“Viruses and their vectors: Investigating the effects of Pea enation mosaic virus (PEMV) on Acyrthosiphon pisum“
Project Summary:
Viral diseases contribute to large economic losses in agriculture worldwide and threaten global food security each year. Viruses require vectors for transmission; therefore, managing the vectors may profoundly affect their dissemination and their negative impacts on agriculture. Two viruses of interest, Pea enation mosaic virus (PEMV) and Bean yellow mosaic virus (BYMV), both infect legumes and are vectored by Acyrthosiphon pisum, commonly known as the pea aphid. It is well known that all aphids depend on an obligate endosymbiont, Buchnera aphidicola, for nutrients. Recently it was shown that the B. aphidicola protein GroEL is found in aphid saliva and can trigger pattern-triggered immunity (PTI).
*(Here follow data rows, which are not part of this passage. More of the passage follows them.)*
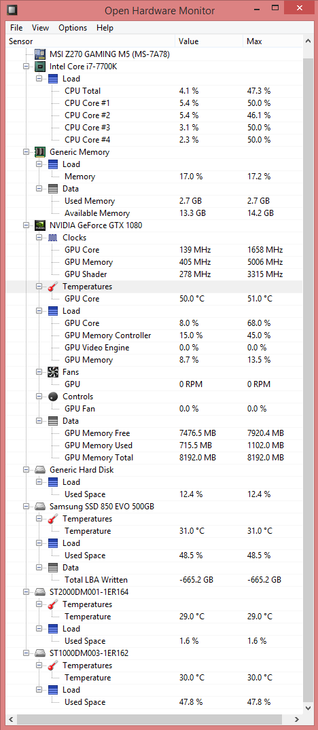Select the GPU Fans fan icon
Image resolution: width=318 pixels, height=730 pixels.
(x=53, y=372)
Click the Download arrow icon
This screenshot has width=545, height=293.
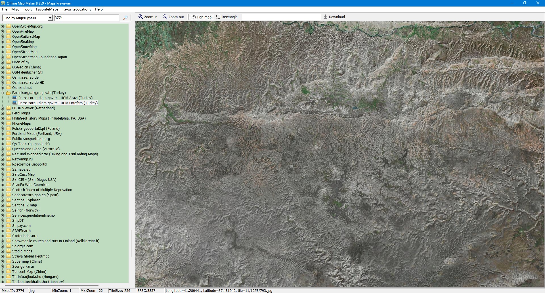(326, 17)
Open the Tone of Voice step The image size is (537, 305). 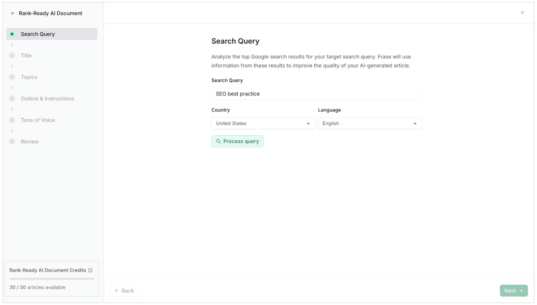point(38,120)
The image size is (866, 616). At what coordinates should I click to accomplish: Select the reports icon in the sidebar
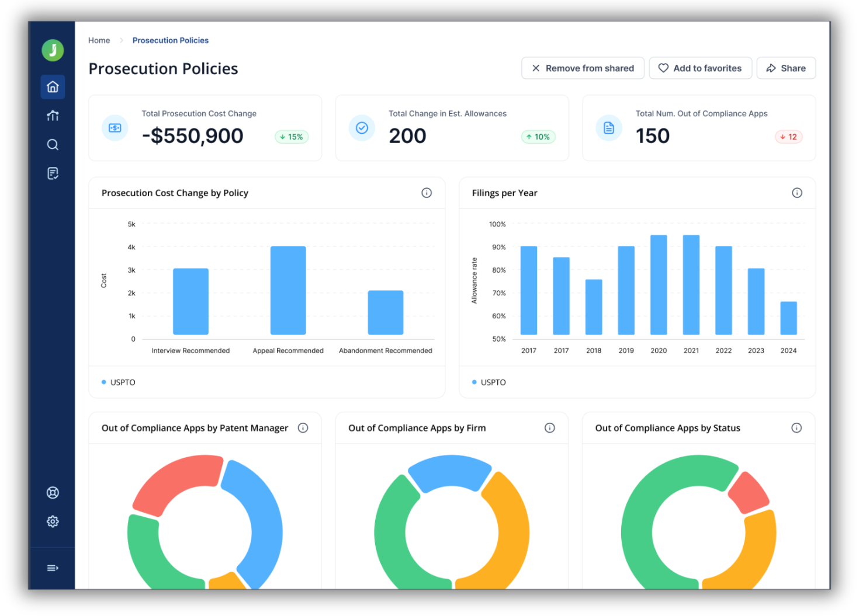point(53,173)
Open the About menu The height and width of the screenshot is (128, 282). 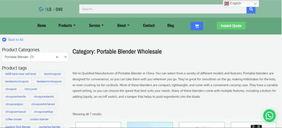point(123,25)
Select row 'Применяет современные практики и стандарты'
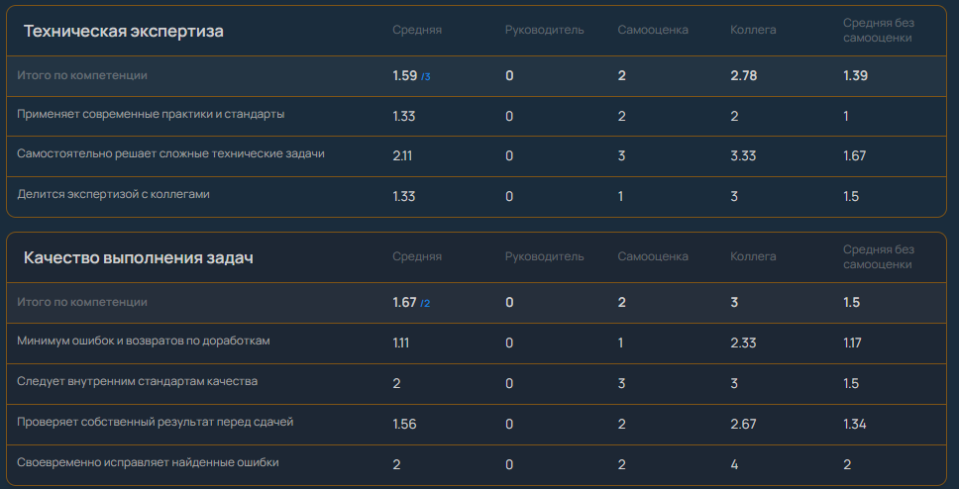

We hypothesized that coinfection would lower the B. aphidicola titer and the induction of PTI to increase their transmission, which may have negative impacts on the aphid. To test this, we measured groEL expression, B. aphidicola titer, and aphid fecundity on BYMV- and PEMV- infected plants and control plants. P. sativum were rub inoculated with in-vitro synthesized transcripts of an infectious clone of PEMV or agro-inoculated with an infectious clone of BYMV. The infection was verified 14 days later, then five adult A. pisum were placed infected and healthy plants. After 24 hours, the adults were removed, and 12 nymphs were left to develop for the next seven days. To measure groEL expression, RNA was extracted from the aphids, cDNA was synthesized, and RT-qPCR was performed using groEL-specific primers. From these measurements, the relative transcript abundance was calculated using a standard curve from serial dilutions of cDNA. To measure fecundity one adult aphid was left on the plant for 72 additional hours and the nymphs were counted. Preliminary data shows that fecundity is negatively impacted by PEMV.
My Experience:
This summer I was met with an array of challenges that pushed me outside my comfort zone. Before this internship, I had no experience with viruses or their vectors. The first days were incredibly overwhelming as I learned brand new procedures and read papers in which I had to google half the words. However, I was met with a team that encouraged my questions and were always patient with me. I learned a great deal of things that I liked and conversely a bunch that I did not. I had meaningful conversations about graduate school with my mentor, which have propelled me to chase after my passion for science. Most importantly I was able to create a community with my fellow interns and my lab that I can proudly call my friends.